19 D. sal u tot lof ende eere gedijen: de sin is: hoe de vyanden met meerder hitticheyt tegen u ende u volck ontsteken zijn ende woeden, hoe ghy meerder eere sult inleggen, in ’t beschermen van u volck ende het dempen der vyanden.
20 Ofte, aengorden. dit kanmen alsoo verstaen, dat Godt de overgeblevene grimmige vyanden oock sal bedwingen, gelijckmen yemant met een gordel ofte bant bindt ende dwingt: ofte,hysal sijn volck, dat van des vyants grimmicheyt verlost ende overgebleven is, met macht ende moet aengorden, om de vyanden tegen te staen. beyds heeft eenen goeden sin, men kan’t oock verstaen van Godt, dat hy het overige sijner grimmicheyt sal aengorden, om sijne vyanden voorts te vernielen.
 
12 Doet 21 geloften ende betaeltse den HEERE uwen Godt, alle ghy die 22 rontom hem zijt: laetse dien, 23 die te vreesen is, 24 geschencken brengen.

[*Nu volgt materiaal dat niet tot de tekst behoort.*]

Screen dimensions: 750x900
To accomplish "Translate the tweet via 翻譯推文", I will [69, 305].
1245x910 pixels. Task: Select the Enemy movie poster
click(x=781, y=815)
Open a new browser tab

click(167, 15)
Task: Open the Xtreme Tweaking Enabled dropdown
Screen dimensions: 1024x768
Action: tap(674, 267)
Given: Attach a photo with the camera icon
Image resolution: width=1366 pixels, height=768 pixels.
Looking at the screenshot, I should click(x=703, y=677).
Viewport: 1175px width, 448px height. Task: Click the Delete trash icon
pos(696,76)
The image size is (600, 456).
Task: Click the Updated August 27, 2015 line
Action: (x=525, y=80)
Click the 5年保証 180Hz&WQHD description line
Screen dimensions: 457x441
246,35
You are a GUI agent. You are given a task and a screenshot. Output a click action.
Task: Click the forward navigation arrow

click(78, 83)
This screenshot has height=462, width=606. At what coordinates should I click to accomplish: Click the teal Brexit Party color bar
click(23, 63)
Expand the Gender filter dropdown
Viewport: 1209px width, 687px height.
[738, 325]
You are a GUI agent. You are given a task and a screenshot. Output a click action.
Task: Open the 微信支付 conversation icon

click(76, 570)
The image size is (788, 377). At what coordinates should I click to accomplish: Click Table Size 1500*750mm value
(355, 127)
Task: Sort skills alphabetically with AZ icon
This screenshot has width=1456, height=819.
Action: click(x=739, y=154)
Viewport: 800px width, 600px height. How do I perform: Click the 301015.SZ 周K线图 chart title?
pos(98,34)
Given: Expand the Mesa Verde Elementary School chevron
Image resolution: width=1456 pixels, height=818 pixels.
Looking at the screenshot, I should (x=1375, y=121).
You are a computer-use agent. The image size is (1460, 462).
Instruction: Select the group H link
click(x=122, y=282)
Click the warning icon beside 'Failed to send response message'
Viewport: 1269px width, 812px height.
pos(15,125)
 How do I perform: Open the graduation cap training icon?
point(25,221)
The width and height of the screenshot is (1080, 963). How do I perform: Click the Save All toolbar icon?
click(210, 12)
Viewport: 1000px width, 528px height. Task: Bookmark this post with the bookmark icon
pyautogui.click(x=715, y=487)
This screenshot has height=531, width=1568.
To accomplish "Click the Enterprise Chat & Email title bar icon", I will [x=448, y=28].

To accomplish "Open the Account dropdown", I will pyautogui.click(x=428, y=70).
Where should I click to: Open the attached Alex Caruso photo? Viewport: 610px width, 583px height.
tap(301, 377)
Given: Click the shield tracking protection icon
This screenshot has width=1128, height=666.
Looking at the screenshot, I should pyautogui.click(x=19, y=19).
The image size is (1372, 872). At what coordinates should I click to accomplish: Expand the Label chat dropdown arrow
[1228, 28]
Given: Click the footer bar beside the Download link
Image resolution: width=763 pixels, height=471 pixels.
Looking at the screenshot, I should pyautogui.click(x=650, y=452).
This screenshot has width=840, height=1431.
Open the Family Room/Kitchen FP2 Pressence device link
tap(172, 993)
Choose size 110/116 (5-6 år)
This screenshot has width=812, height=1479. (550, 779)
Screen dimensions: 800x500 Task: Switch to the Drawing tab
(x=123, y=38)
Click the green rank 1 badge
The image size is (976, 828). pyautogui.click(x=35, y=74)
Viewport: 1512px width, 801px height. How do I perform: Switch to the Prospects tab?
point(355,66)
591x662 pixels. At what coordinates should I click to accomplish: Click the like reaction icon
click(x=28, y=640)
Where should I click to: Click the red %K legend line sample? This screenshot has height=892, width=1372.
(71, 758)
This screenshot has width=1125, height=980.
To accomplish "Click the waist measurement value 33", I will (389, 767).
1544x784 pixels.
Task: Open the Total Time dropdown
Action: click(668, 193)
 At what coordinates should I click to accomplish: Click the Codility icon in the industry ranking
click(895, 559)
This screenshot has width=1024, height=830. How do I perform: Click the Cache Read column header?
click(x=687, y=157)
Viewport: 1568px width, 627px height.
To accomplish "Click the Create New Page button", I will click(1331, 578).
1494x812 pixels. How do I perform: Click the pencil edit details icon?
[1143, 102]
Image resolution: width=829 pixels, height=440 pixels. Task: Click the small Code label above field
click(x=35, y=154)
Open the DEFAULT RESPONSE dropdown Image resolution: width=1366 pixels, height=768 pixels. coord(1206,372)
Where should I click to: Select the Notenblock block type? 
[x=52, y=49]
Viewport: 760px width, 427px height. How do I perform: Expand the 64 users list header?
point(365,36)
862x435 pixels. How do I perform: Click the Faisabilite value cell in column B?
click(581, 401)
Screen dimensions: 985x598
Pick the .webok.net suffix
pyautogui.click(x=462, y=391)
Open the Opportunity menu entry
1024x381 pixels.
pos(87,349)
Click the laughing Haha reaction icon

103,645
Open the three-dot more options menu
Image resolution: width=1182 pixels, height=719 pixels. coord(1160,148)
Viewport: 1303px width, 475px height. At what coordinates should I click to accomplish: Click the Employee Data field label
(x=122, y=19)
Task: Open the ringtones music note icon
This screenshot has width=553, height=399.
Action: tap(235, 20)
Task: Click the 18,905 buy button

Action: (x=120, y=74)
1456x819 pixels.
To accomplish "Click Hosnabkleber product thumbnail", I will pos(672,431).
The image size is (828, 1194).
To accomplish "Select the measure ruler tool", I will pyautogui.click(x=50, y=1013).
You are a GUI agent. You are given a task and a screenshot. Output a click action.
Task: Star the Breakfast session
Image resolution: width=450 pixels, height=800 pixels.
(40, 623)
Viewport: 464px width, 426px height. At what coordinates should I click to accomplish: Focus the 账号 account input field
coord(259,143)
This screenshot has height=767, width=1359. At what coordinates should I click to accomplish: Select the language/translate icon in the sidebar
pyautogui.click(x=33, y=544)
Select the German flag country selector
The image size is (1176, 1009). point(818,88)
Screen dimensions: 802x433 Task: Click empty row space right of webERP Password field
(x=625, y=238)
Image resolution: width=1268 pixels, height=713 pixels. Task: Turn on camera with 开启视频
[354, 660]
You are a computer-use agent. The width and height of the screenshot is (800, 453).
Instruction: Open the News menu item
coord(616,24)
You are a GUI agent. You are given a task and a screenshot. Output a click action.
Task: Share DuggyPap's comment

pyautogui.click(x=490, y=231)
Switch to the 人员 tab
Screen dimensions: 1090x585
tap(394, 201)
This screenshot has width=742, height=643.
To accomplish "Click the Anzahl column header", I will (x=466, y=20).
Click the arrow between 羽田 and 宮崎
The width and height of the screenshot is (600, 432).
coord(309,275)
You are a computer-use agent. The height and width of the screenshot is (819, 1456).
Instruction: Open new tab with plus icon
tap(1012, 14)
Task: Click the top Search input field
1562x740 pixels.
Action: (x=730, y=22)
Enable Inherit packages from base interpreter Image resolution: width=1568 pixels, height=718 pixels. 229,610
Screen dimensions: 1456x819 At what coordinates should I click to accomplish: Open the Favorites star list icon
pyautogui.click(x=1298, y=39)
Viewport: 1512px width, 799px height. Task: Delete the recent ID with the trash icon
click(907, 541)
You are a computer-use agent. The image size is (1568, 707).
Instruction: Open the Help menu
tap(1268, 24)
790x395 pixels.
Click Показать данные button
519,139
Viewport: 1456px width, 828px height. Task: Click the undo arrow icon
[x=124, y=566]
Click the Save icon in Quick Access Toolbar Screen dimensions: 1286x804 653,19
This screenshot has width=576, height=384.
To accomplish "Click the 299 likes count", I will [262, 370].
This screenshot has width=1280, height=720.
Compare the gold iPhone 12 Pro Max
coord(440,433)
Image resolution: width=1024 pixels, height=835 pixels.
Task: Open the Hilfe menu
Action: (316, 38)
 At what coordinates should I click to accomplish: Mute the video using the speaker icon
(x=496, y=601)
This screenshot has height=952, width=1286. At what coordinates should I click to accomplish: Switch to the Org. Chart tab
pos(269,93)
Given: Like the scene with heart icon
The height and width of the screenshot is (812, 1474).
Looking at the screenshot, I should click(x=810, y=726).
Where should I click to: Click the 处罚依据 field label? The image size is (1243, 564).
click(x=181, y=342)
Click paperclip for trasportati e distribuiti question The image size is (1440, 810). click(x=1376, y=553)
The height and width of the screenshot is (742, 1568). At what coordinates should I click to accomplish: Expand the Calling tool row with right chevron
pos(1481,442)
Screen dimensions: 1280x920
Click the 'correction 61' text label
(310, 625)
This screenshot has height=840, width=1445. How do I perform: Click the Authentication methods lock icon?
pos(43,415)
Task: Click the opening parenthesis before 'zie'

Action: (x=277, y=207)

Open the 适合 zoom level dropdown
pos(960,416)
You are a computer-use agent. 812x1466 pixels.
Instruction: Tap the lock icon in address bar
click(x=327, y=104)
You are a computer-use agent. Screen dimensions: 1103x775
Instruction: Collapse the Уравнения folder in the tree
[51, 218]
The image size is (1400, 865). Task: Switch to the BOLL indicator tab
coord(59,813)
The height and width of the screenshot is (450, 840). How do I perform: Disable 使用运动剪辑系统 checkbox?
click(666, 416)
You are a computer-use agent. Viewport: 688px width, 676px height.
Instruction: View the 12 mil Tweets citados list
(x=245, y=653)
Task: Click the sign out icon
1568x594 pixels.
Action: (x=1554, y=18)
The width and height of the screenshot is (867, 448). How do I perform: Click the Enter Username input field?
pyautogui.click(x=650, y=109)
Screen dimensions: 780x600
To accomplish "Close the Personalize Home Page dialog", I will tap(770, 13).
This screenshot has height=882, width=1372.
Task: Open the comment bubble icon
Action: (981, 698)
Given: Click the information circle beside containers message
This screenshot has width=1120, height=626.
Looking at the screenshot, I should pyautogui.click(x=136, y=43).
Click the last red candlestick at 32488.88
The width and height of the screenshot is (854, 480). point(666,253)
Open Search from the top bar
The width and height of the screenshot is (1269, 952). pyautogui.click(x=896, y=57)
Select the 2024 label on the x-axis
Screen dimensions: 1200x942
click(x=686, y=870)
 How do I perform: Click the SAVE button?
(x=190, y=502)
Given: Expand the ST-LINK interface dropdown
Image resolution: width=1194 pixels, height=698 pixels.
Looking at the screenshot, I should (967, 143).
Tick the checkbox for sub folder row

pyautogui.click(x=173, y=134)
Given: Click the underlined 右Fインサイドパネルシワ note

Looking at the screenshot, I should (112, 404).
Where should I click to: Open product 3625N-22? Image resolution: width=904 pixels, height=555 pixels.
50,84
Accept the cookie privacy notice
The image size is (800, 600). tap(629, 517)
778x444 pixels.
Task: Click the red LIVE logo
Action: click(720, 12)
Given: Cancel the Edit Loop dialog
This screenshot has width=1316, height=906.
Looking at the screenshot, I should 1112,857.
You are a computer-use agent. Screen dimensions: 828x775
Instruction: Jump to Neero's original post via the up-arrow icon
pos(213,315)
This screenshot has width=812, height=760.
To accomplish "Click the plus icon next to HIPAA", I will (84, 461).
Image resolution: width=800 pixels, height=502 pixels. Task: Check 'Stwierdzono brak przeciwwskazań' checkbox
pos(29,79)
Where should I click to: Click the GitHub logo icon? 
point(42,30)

21 Gelijck de vroome in swaricheyt, ende daer uyt verlost zijnde, plegen te doen. Siet Genes. 28.20, etc. Psal. 66.13, 14, 15. Ion. 1.16. Vergel. oock, bov. Psal. 61. op vers 6.
22 D. Godts volck, dat sich aen ende by hem houdt: gelijck de stammen rontom den Tabernakel gelegert waren, Num. 2.2, etc. ende de Priesters ende Leviten, als rontom Godt stonden, om hem te dienen: item de 24 Outsten rontom Godts throon. Apoc. 4.4.
23 Hebr. eygentl. der vreese. dat is, dienmen hoochlick schuldich is te vreesen, T.w. den Godt Israels. Vergel. Genes. 31.53.
24 Vergel. 2.Chron. 32.21, 23.
 
13 Die den geest der 25 Vorsten als druyven 26 afsnijdt: die den Coningen der aerde vreeslick is.
25 Ofte, voorgangeren, leytslieden.
26 Ofte, afpluckt, af-leest; dat is (volgens de beteeckeninge van’t Hebr. woort) die den grooten het leven, ende oock verstant ende moet, soo haest ende licht neemt, alsmen druyven in den wijn-oogst af-leest; Siet de selve gelijckenisse, Iud. 20.45. met d’aenteeck. ende Apoc. 14.18, 19, 20. ende vergel. in’t bysonder 2.Chron. 32.21.